O espírito de entreajuda, a união da minha equipa e o apoio incondicional da chefia foram essenciais. Durante aqueles meses fomos o colo uns dos outros e aproveitávamos os segundos antes de entrarmos, já fardados, para mais um abraço apertado, de coragem para o que nos esperava dentro do serviço.
O primeiro turno foi o mais marcante. A minha imaginação tinha desenhado diferentes cenários mas nenhum se assemelhou à realidade que encontrei. Lembro-me de um doente que não conseguia comunicar verbalmente devido à sua condição clínica e que no papel onde eu registava os sinais vitais escreveu “quero morrer”.
Naquele momento, para além do suor que escorria dentro da farda, senti um aperto enorme no peito.

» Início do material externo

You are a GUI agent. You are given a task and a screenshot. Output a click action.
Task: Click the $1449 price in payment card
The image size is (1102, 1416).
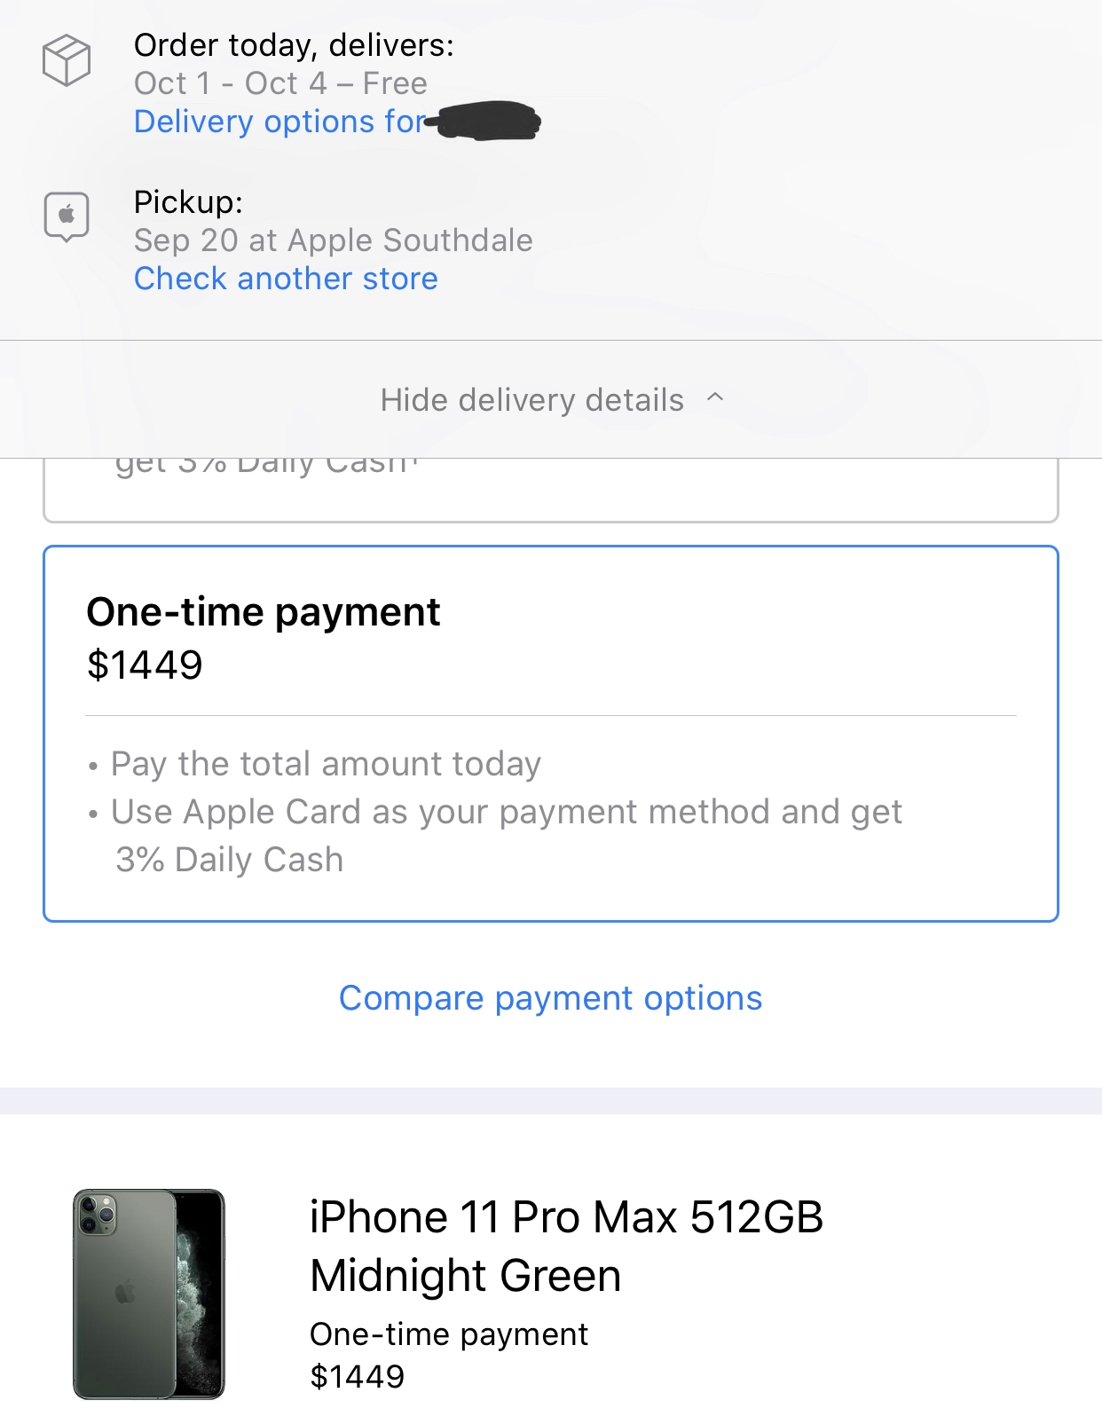click(145, 665)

Senti-me vulnerável e questionei as minhas próprias capacidades. No entanto, aguentei essas doze horas e todos os turnos seguintes.
O afastamento dos doentes das suas famílias foi outro desafio. As constantes chamadas dos familiares, o medo de nunca mais verem fisicamente o doente, a partilha de medos e de tantas inquietações transformaram a nossa prática.
Pensava sempre que podia ser um dos meus e, por isso, procurava sempre tranquilizar aquela voz trémula do outro lado da linha. Muitas vezes sabíamos que aquele momento de videochamada podia ser o último para aquela família e não tinha como conter a minha emoção.
Hoje a batalha continua. Passaram alguns meses, a vacinação veio trazer luz para o nosso caminho. No entanto, tenho a plena consciência de que não serei mais a mesma pessoa.